(Beginning of MATERIAL FOR THIS TASK)
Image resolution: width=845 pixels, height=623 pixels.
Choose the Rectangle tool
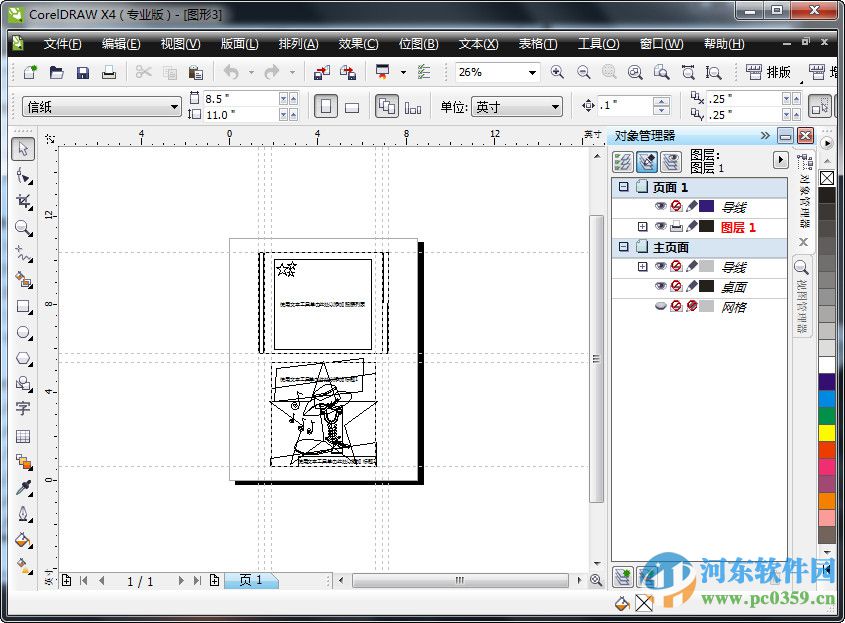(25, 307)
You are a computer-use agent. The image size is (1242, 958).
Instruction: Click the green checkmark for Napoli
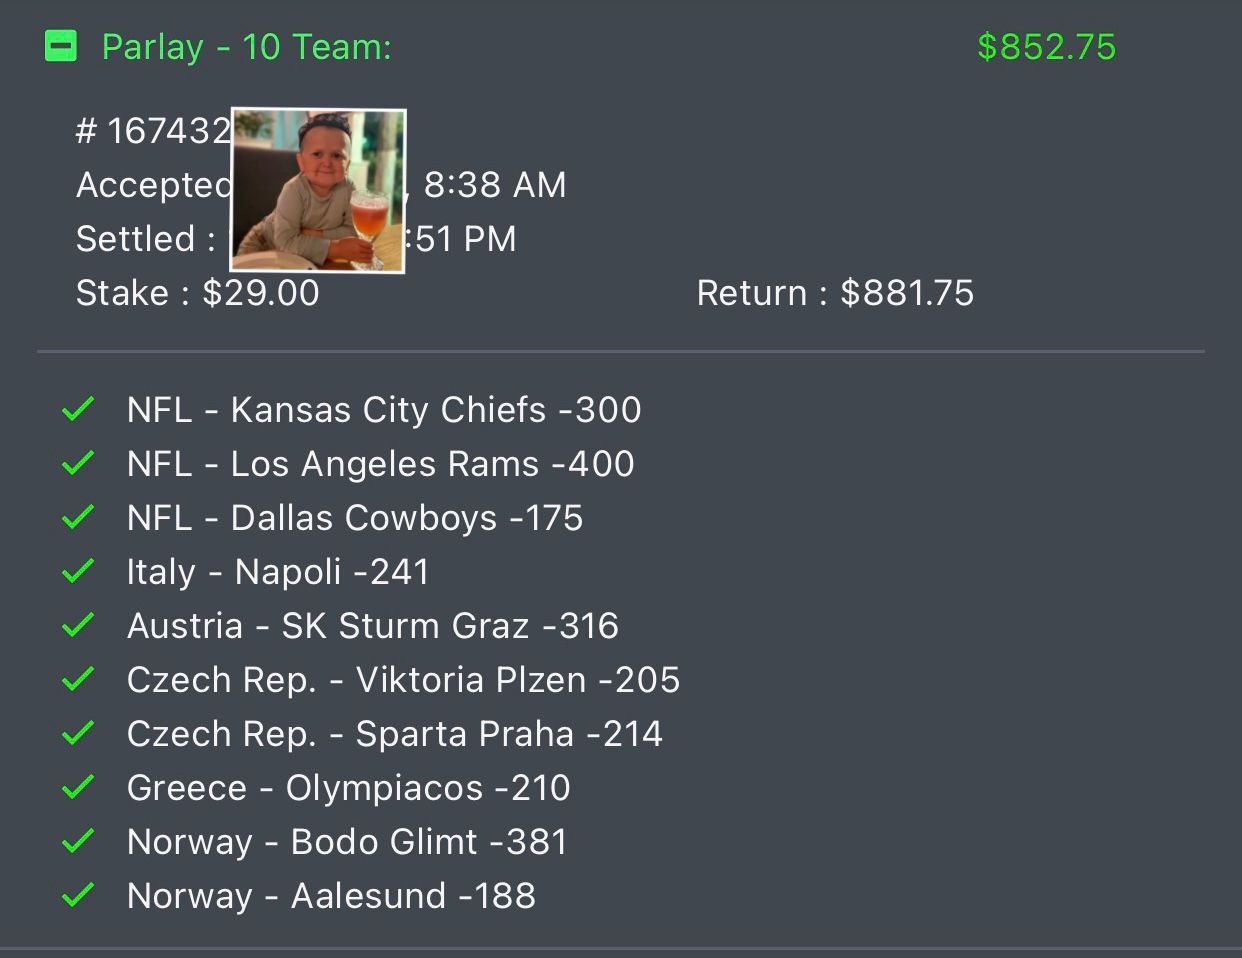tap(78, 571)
(End of MATERIAL FOR THIS TASK)
__TASK DESCRIPTION__
Exclude every picture, then return precisely the lines that run from the line containing "Choose the Rectangle tool" through the end of the entries above.

__SOLUTION__
Choose the Rectangle tool
(25, 307)
You are a computer-use agent. The image size is (1242, 958).
Instruction: Click the green checkmark for Napoli
tap(78, 571)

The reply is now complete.